Предоставленный текст:
|---|

Ошибалась ли я, предполагая подобный ход его рассуждений в связи с новой работой? Все-таки нет! Ведь не вагоны же он разгружал восемь часов подряд, чтобы выглядеть таким переутомленным, даже измотанным? Я слишком хорошо его знала и была права. На его мрачном, бледном лице - не следы физической перегрузки...
Продолжать эту пытку, переживать повседневное унижение?! Ну уж нет! Как говорится, хорошего понемножку, и одного дня, переполненного негативными впечатлениями, тонкой, легкоранимой натуре моего супруга хватит надолго. Вроде следа от тяжелой травмы.
Без новых обсуждений и взвешиваний pro et contra я предложила ему ограничить стаж работы завхозом одним этим незабвенным днем. Не ждала благодарности. Но и поныне помню теплый мягкий блеск, вспыхнувший тогда внезапно в его выразительных, прекрасных глазах. Освобождение... облегчение... просветление... прилив гордости и силы - все это и нечто большее, чего не выразить словами, сказал его обращенный ко мне взгляд.
Слова родились позже.
Я мучаюсь украдкой, не раз себя кляня, что жить тебе не сладко, любимая моя.
Нас с самого начала далекого пути швыряло и качало, и не было причала хоть на часок зайти.
Морщинки мелкой сетью легли у глаз твоих.
Хотя бы злобный ветер унялся и притих!
Невдалеке заносы, и топь, и гололед...
Гляжу с немым вопросом...
Нет, говоришь, вперед!
С детства запомнилась мне настольная игра с названием «Старайся вверх», подаренная кем-то из родственников. Вертикальные и горизонтальные линии на листе картона образовывали ряды квадратов. А поверх них в разных местах листа были нарисованы картинки со смыслом: на одних -разные звери прыгали, бежали, карабкались по рядам квадратов вверх, на других - то же самое, но вниз.
Как же я не любила противную мартышку, сбегавшую на картинке по лестнице-диагонали от правого квадрата верхнего ряда к левому крайнему нижнего ряда, т.е. к исходной точке игры. Предстояло опять «стараться вверх». Забава далекого детства возникла в моей памяти, когда мы остались с тем, с чего начали не продуманный до конца эксперимент с неожиданно подвернувшейся работой.
Действительно, наше положение ничуть не изменилось. Ни приобретений, ни потерь. Впрочем, как и любой урок жизни, этот обогащал опыт. Для будущего.
А пока оставалась бедность: одно, бессменное, правда хорошо сшитое, платьице у меня - к тому времени репортера московского радио, один подвыгоревший шевиотовый костюм на моем муже. Но сохранилось самое главное: надежда и вера в обязательную грядущую победу Добра над Злом, хотя бы в нашем частном, конкретном случае. Надежда, вера... Сомнительной прочности фундамент для счастья в условиях коммунистического рая.

|---|

Раздел данных:

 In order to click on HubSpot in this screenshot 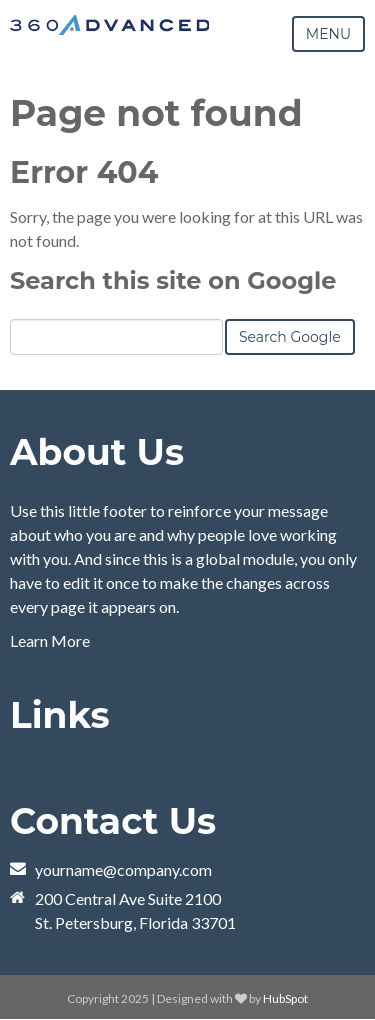, I will do `click(285, 998)`.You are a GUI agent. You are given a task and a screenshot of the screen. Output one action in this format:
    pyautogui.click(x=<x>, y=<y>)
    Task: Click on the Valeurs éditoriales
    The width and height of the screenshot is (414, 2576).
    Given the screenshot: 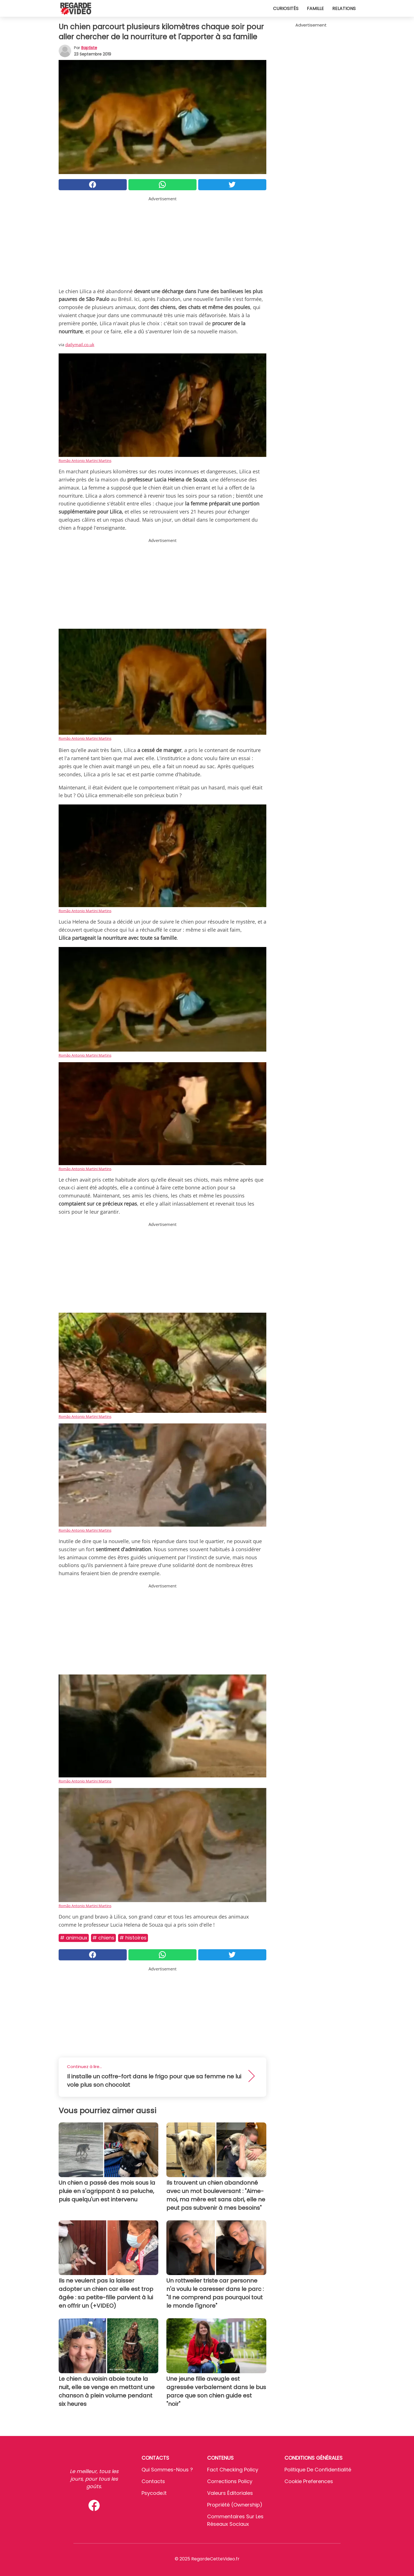 What is the action you would take?
    pyautogui.click(x=230, y=2493)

|---|

Постановка задачи:
Напишите продолжение воспоминаний о муже и годах бедности, начиная сразу после их последнего предложения.

Результат выполнения:
Что писал поэт Ал. Соболев в 50-е годы - время разгула открытого антисемитизма в стране Советов? Об этом стоит рассказать поподробнее.
ЗА ЧТО САМУИЛ ЯКОВЛЕВИЧ ОТЧИТАЛ АЛЕКСАНДРА ВЛАДИМИРОВИЧА
А все судьба! Надо было такому случиться, что в бытность мою радиорепортером послали меня к С.Я. Маршаку записать его новогоднее поздравление москвичей и его новые стихи по этому славному поводу.
Когда запись закончилась и мои помощники-операторы стали сматывать и убирать из квартиры шнуры, уносить аппаратуру (портативных переносных магнитофонов не было, зачастую использовали специально оборудованные для звукозаписи автобусы - «тонвагены»), Самуил Яковлевич и я еще несколько минут поговорили. Он беспокоился за качество записи, я заверила, что все прозвучит хорошо. И потом, сама не знаю почему, вдруг объявила: «Мой муж пишет стихи». Глуповато, конечно, и, пожалуй, бестактно. Самуил Яковлевич с вежливым интересом глянул на меня: «Вы помните какие-нибудь из них?» - «Да». - «Прочтите». Я хорошо помнила небольшое стихотворение «Березка», которое любила, с него и начала.
Веселый ветер струнами играет над тобой...
О чем, березка юная, в ответ шумишь листвой?
Он вроде бы ровесник твой -как раз тебе под стать, и завлекает песнями за облака слетать.
Но ветру верить можно ли?
Он, парень озорной, гуляет меж березками -то к этой, то к другой.
И ты, зеленокудрая, упрямо смотришь ввысь.
Такое целомудрие -хоть в пояс поклонись.
Я заметила, что слушал Самуил Яковлевич с большим вниманием. После того как я прочла второе стихотворение, «Бетховен», которое заканчивается словами:
Рвется на просторы Людвиг ван Бетховен, где леса и горы, где гуляют тучи, где играет море, полное созвучий...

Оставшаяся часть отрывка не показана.